All but two of my accounts are closed from Friday evening to Monday morning, so if storms fall during the weekend and it's a deeper storm, say 8", then yes they will sit and not get plowed until Sunday night or as soon as it stops snowing, so they may only get plowed once, but they will pay the 7-10 rate. My customers like it this way, because they aren't paying for snow removal all weekend when they aren't there and could care less what their lot looks like, so long as it's ready Monday a.m. Yes, it's harder on the truck to wait and plow once it's deeper, but that's why they pay the higher amount, because it takes me longer to do.

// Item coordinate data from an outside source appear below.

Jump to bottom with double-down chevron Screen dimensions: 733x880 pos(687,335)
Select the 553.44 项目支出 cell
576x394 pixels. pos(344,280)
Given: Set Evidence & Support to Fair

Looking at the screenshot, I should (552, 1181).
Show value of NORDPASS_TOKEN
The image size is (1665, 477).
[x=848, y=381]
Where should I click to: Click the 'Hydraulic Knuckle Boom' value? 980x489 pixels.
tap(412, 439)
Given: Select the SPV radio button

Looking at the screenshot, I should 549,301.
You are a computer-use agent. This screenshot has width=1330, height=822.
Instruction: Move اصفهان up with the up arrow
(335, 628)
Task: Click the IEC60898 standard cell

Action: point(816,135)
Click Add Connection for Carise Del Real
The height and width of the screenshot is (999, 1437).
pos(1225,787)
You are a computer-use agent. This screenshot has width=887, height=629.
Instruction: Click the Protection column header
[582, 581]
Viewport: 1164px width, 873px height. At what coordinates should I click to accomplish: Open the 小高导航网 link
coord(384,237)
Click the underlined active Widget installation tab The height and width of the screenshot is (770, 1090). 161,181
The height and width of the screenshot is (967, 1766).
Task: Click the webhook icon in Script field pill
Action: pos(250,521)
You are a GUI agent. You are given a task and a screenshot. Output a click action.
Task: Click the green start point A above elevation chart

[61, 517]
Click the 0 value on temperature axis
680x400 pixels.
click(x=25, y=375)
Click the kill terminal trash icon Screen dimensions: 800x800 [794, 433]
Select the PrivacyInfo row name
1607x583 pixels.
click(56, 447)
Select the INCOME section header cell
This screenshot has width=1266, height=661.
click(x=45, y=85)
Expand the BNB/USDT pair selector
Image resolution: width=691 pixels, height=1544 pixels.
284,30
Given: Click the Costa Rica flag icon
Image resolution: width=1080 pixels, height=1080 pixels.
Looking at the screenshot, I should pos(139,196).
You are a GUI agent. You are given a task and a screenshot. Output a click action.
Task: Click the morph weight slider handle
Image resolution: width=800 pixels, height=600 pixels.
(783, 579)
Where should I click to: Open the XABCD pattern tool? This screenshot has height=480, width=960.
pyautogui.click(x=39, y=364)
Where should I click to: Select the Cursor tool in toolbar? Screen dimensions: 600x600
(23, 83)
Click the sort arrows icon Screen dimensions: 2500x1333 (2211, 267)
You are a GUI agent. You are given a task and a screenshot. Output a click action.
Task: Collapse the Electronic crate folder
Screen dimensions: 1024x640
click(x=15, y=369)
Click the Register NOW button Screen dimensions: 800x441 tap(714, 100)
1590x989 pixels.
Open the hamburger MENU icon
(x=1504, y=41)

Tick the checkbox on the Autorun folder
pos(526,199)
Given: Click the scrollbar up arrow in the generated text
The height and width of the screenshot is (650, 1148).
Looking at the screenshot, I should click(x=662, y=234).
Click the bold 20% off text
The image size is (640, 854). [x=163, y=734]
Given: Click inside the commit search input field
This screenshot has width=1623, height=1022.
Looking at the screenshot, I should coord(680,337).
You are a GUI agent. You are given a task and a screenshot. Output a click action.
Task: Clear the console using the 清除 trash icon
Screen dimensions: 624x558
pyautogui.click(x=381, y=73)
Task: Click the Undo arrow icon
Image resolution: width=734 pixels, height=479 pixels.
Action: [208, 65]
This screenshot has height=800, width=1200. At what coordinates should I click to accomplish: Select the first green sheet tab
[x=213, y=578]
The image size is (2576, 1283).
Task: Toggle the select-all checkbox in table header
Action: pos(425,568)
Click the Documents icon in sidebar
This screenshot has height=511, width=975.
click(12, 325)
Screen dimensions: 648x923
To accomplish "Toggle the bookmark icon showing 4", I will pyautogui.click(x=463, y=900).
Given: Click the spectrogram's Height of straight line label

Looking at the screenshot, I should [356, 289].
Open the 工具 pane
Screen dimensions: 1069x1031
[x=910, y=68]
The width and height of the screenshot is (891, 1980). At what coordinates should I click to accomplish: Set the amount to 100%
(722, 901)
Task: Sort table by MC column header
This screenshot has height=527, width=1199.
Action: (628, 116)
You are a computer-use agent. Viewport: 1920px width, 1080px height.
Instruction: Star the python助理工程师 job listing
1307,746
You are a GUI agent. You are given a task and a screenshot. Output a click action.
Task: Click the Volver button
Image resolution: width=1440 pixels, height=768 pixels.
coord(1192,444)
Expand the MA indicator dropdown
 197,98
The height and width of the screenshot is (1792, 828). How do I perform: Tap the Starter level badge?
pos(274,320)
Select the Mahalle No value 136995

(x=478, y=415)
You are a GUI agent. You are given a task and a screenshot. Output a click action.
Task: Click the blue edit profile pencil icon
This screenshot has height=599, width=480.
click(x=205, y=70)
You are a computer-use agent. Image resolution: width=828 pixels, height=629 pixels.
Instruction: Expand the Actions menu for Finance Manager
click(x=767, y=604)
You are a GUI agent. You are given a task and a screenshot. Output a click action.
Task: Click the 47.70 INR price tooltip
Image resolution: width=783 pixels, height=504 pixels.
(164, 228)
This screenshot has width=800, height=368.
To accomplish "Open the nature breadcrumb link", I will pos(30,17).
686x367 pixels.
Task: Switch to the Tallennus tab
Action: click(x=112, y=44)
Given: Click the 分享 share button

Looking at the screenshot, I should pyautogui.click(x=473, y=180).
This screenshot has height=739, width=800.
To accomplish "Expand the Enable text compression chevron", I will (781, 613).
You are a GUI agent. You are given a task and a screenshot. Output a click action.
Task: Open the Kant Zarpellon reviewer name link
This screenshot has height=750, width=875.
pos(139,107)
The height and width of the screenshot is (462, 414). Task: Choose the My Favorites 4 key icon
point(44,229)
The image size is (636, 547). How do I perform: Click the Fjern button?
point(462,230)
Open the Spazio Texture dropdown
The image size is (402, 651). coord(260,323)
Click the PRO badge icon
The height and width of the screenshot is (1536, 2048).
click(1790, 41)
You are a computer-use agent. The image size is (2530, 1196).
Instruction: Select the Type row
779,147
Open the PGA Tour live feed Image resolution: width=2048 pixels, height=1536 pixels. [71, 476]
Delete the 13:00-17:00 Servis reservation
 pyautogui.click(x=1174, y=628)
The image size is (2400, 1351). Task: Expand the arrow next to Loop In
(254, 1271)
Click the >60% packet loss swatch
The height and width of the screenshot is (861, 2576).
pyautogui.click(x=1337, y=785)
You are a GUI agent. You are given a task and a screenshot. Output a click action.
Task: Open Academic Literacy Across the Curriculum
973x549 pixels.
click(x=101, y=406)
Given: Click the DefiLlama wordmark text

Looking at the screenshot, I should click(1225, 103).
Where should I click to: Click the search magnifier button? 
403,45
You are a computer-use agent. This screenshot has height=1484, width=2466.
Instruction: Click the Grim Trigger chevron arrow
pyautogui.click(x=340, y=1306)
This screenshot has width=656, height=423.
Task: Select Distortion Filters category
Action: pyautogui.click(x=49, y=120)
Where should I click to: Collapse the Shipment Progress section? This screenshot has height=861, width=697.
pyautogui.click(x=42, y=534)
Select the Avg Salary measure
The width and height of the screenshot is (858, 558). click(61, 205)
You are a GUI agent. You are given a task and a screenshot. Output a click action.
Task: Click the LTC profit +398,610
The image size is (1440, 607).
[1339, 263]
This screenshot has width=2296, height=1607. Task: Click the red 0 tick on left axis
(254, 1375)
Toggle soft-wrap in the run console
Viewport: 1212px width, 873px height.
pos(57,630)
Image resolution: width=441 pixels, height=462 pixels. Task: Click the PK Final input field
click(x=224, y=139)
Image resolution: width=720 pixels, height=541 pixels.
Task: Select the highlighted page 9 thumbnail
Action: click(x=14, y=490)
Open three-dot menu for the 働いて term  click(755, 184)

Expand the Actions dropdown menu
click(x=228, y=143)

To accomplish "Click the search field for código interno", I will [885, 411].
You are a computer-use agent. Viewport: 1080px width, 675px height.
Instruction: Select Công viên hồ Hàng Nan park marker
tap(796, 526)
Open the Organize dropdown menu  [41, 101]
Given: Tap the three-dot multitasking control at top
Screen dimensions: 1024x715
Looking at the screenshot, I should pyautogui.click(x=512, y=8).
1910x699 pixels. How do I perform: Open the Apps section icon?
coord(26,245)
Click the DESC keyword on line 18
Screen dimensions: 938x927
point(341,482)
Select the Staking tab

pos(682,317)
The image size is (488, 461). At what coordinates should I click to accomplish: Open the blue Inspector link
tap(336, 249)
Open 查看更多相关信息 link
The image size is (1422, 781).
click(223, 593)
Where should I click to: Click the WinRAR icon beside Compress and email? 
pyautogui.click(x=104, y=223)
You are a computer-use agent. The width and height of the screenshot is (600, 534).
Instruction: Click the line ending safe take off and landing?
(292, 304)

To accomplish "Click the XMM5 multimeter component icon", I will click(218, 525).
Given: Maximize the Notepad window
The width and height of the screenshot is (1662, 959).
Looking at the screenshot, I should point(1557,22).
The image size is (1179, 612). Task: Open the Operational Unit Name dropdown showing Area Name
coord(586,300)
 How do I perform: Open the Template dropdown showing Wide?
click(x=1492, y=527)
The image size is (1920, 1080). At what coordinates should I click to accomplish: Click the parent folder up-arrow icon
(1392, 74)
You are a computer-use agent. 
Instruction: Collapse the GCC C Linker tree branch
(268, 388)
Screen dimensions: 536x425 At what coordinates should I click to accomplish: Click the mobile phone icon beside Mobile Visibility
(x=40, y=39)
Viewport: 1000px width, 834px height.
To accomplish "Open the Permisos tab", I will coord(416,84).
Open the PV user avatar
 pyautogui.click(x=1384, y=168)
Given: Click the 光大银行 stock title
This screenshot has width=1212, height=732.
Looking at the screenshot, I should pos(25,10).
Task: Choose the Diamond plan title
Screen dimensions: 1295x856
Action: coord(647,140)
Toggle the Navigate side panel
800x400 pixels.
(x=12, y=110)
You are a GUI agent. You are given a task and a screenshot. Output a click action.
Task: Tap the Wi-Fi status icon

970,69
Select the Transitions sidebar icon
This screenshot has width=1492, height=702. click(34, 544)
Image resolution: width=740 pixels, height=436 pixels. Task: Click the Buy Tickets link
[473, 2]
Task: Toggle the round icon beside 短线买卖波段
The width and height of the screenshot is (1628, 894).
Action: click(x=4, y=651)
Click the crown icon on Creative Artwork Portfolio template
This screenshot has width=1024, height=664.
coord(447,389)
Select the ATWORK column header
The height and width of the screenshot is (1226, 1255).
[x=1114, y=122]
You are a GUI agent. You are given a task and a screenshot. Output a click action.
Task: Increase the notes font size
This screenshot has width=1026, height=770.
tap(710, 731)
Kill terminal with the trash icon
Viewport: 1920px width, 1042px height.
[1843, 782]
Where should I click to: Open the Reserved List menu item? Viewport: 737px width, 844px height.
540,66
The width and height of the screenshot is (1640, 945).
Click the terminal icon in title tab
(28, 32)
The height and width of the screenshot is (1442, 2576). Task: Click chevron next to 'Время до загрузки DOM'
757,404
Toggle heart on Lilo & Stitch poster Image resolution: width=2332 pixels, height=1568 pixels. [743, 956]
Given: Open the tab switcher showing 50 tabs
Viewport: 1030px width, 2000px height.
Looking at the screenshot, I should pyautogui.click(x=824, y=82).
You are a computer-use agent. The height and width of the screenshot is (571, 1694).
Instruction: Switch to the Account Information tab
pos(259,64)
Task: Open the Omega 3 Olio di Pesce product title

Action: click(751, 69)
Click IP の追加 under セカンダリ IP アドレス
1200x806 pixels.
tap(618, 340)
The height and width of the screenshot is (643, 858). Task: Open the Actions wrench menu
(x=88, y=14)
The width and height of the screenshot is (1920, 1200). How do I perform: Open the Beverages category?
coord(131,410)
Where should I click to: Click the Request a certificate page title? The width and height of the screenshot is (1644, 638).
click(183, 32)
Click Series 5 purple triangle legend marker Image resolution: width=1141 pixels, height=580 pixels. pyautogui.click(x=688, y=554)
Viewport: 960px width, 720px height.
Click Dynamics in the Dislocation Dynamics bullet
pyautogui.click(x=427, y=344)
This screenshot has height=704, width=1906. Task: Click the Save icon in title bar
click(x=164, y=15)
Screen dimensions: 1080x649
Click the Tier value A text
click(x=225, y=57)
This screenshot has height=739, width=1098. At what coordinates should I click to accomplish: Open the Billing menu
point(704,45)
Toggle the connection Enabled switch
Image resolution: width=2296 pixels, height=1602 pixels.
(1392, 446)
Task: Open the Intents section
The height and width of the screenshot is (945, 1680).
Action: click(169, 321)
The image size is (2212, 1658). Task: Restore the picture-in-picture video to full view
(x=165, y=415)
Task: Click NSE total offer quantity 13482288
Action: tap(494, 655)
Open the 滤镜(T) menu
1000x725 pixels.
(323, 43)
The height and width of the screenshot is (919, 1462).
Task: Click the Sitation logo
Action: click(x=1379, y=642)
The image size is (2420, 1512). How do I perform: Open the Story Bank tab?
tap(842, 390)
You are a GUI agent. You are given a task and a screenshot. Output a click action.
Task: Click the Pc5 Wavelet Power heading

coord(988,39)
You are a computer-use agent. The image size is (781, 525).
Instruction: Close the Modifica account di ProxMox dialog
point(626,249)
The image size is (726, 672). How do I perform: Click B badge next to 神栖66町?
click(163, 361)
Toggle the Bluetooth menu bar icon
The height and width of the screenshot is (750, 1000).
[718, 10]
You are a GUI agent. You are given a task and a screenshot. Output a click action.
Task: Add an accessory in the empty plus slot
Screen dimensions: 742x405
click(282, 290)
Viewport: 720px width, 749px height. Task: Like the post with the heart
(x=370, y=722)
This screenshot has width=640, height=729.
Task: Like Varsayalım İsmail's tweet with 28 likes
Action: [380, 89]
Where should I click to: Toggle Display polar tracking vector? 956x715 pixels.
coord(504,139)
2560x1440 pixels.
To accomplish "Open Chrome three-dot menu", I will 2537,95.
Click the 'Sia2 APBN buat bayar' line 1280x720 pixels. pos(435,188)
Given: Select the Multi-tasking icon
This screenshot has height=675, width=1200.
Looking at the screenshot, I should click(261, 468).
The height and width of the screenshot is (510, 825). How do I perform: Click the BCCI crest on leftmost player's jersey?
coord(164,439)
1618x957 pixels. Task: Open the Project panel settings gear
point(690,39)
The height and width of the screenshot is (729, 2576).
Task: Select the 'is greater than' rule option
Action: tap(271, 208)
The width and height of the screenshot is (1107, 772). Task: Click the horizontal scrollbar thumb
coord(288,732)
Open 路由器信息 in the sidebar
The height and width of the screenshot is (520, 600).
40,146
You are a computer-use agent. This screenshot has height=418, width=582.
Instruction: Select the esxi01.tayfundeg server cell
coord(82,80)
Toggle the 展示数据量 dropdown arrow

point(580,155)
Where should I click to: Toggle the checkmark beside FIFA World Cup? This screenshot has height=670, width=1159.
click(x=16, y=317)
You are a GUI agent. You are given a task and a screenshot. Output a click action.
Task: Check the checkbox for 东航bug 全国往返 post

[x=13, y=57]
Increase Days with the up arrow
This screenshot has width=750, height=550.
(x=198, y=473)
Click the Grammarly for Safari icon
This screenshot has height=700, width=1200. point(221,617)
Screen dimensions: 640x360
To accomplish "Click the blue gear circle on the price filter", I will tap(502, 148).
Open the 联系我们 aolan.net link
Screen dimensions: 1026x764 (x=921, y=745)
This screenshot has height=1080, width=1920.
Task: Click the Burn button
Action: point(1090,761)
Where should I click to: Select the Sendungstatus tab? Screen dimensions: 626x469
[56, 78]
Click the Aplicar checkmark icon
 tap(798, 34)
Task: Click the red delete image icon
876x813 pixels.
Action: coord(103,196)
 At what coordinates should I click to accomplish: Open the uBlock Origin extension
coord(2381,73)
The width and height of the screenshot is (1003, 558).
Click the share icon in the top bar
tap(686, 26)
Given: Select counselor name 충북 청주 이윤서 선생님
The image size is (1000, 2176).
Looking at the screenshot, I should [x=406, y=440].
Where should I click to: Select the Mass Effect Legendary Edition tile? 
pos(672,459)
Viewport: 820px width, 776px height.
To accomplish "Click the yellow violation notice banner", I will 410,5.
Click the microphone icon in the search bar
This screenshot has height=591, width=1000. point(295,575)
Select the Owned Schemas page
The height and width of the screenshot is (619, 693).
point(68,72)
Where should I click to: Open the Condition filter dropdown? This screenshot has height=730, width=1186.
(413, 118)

If the storm falls during the week or during the day when they are open, then I run my route and then start over again at the beginning after my last account to keep them opened up. I bill on the same graduated scale, but at a lesser amount due to half the lot is covered with vehicles and thus not getting plowed, just keeping the drive lanes, entrances/exits and walks cleared. So on my contracts, I have two pay scales - opening up and full lot, each with their own graduated pricing. Works well for me, its the only way I've ever done it and my customers seem to like it as they keep coming back. Most all my customers that I service, I have had since I started plowing in 2006, so they must be happy. 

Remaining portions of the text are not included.